[REQUIRED TASK]: Update the stretch of lines from the one containing "is (1294, 492)." through the one containing "tap(39, 306)" by replacing "magnifier" with "magnifying glass" and leaving everything else as it is. Return only those lines.

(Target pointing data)
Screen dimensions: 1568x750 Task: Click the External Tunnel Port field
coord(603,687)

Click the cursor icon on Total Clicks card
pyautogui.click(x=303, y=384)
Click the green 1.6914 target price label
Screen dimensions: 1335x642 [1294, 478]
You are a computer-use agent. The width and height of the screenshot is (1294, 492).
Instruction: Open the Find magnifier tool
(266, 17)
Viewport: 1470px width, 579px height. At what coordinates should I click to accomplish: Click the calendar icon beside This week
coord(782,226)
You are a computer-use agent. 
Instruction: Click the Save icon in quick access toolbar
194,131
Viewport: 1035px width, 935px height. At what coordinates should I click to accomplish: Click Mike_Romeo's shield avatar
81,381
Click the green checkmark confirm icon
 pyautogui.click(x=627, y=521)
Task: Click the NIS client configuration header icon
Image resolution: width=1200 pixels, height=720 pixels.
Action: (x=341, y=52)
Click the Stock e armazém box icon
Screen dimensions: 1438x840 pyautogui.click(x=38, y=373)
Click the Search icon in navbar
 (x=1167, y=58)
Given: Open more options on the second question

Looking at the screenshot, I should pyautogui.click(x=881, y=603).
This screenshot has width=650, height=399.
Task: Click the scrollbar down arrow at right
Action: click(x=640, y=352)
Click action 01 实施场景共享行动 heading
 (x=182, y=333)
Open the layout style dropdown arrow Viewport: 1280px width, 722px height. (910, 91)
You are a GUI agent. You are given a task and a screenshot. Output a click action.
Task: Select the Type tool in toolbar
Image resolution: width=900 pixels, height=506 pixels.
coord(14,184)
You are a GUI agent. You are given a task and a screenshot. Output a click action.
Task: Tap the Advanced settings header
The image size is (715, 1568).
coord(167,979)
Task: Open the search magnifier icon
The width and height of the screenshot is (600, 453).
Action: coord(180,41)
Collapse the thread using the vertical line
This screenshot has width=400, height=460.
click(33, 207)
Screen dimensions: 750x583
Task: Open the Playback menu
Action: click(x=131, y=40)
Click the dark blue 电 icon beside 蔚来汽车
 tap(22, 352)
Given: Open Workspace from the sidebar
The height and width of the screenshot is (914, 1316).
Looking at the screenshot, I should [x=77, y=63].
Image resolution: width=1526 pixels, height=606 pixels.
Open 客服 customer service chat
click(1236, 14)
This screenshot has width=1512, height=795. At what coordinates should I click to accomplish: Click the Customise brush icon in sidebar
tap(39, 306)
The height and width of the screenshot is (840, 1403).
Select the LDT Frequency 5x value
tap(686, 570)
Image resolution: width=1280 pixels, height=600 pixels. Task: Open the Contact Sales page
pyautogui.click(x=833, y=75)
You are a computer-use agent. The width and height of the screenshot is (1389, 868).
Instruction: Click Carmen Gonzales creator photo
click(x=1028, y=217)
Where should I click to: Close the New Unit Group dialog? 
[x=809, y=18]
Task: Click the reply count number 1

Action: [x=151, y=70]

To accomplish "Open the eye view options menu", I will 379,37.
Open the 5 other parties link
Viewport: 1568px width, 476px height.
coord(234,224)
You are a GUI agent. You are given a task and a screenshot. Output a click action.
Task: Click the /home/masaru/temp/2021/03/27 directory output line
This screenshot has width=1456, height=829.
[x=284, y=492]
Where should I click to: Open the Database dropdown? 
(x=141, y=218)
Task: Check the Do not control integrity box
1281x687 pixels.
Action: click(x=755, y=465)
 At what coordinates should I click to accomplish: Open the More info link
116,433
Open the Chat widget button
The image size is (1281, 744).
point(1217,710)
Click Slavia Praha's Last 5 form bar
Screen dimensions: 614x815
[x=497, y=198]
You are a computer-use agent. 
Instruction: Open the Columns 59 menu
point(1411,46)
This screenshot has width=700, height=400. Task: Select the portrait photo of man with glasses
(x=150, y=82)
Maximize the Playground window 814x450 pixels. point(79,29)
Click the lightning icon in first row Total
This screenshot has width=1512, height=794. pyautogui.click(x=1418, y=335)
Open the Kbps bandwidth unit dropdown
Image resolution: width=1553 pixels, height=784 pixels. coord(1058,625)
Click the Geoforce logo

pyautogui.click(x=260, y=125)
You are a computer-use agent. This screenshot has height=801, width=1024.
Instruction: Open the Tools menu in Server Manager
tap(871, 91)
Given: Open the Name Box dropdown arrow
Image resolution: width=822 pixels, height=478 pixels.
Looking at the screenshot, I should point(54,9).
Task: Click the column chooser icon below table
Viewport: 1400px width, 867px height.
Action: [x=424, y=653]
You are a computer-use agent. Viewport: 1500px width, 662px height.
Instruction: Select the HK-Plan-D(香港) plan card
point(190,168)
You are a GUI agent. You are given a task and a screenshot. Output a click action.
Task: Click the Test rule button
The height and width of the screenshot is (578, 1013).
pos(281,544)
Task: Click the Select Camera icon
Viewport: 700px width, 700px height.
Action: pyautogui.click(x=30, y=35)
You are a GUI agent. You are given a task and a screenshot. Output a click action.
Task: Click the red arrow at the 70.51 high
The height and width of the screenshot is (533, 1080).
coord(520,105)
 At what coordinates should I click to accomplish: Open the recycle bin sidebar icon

[THE OUTPUT]:
You are a computer-use agent. The width and height of the screenshot is (1294, 492).
Instruction: Open the Find magnifying glass tool
(266, 17)
Viewport: 1470px width, 579px height. At what coordinates should I click to accomplish: Click the calendar icon beside This week
coord(782,226)
You are a computer-use agent. 
Instruction: Click the Save icon in quick access toolbar
194,131
Viewport: 1035px width, 935px height. At what coordinates should I click to accomplish: Click Mike_Romeo's shield avatar
81,381
Click the green checkmark confirm icon
 pyautogui.click(x=627, y=521)
Task: Click the NIS client configuration header icon
Image resolution: width=1200 pixels, height=720 pixels.
Action: (x=341, y=52)
Click the Stock e armazém box icon
Screen dimensions: 1438x840 pyautogui.click(x=38, y=373)
Click the Search icon in navbar
 (x=1167, y=58)
Given: Open more options on the second question

Looking at the screenshot, I should pyautogui.click(x=881, y=603).
This screenshot has width=650, height=399.
Task: Click the scrollbar down arrow at right
Action: click(x=640, y=352)
Click action 01 实施场景共享行动 heading
 (x=182, y=333)
Open the layout style dropdown arrow Viewport: 1280px width, 722px height. (910, 91)
You are a GUI agent. You are given a task and a screenshot. Output a click action.
Task: Select the Type tool in toolbar
Image resolution: width=900 pixels, height=506 pixels.
coord(14,184)
You are a GUI agent. You are given a task and a screenshot. Output a click action.
Task: Tap the Advanced settings header
The image size is (715, 1568).
coord(167,979)
Task: Open the search magnifying glass icon
The width and height of the screenshot is (600, 453).
Action: coord(180,41)
Collapse the thread using the vertical line
This screenshot has width=400, height=460.
click(33, 207)
Screen dimensions: 750x583
Task: Open the Playback menu
Action: click(x=131, y=40)
Click the dark blue 电 icon beside 蔚来汽车
 tap(22, 352)
Given: Open Workspace from the sidebar
The height and width of the screenshot is (914, 1316).
Looking at the screenshot, I should [x=77, y=63].
Image resolution: width=1526 pixels, height=606 pixels.
Open 客服 customer service chat
click(1236, 14)
This screenshot has width=1512, height=795. At what coordinates should I click to accomplish: Click the Customise brush icon in sidebar
tap(39, 306)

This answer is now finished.